When I call ->execute on a prepared SELECT, the entire result is slurped into memory immediately, even if I desire to iterate over the results one row at a time (e.g. via fetchrow_arrayref). For large query results, this results in all available memory being consumed, which kills the process. The RowCacheSize attribute can make this better: https://metacpan.org/pod/DBI#RowCacheSize
From [email protected] on 2015-03-22 20:20:41:
Hi,
Thanks for your request. Did you use this feature in another DBD driver by any chance?
Would you require all options?
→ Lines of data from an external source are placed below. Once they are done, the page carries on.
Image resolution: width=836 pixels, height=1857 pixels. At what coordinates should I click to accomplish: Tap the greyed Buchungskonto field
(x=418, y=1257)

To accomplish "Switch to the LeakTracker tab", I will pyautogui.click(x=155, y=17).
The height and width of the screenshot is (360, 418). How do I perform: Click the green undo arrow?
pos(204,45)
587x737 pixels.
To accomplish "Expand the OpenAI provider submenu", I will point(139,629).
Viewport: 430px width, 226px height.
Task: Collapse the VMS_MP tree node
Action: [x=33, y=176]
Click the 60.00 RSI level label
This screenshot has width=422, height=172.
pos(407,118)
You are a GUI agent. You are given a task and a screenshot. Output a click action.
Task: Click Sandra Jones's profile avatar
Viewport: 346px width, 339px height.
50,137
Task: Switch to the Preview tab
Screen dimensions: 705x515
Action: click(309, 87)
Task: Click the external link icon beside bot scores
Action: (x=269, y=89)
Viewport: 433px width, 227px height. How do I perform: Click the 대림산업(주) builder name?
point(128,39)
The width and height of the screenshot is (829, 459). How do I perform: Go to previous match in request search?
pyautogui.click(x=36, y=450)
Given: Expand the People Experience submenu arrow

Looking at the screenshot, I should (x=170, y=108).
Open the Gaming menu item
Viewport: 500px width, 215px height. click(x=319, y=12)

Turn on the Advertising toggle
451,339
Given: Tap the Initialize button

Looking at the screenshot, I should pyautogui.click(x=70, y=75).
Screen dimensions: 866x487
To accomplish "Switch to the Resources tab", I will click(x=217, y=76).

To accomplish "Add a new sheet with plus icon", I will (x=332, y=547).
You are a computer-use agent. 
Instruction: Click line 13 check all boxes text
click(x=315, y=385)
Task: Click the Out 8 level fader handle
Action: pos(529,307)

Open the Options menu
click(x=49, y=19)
These are the ones defined in DBI:
0 - Automatically determine a reasonable cache size for each C<SELECT>
1 - Disable the local row cache
>1 - Cache this many rows
<0 - Cache as many rows that will fit into this much memory for each C<SELECT>.
--
Mike
From [email protected] on 2015-03-23 17:47:48:
On 2015-03-22 13:20:41, MICHIELB wrote:
> Hi,
>
> Thanks for your request. Did you use this feature in another DBD
> driver by any chance?
>
> Would you require all options? These are the ones defined in DBI:
>
> 0 - Automatically determine a reasonable cache size for each C<SELECT>
> 1 - Disable the local row cache
> > 1 - Cache this many rows
> <0 - Cache as many rows that will fit into this much memory for each
> C<SELECT>.
The variant that I would use is <0: e.g. $dbh->{RowCacheSize} = -128e6; # buffer size = 128 MB
BTW, this went by on irc #dbi over the weekend, as a possible workaround to running out of memory during large queries:
06:59 <@timbunce> ether: re DBD::mysql memory usage on big results, see the mysql_use_result attribute.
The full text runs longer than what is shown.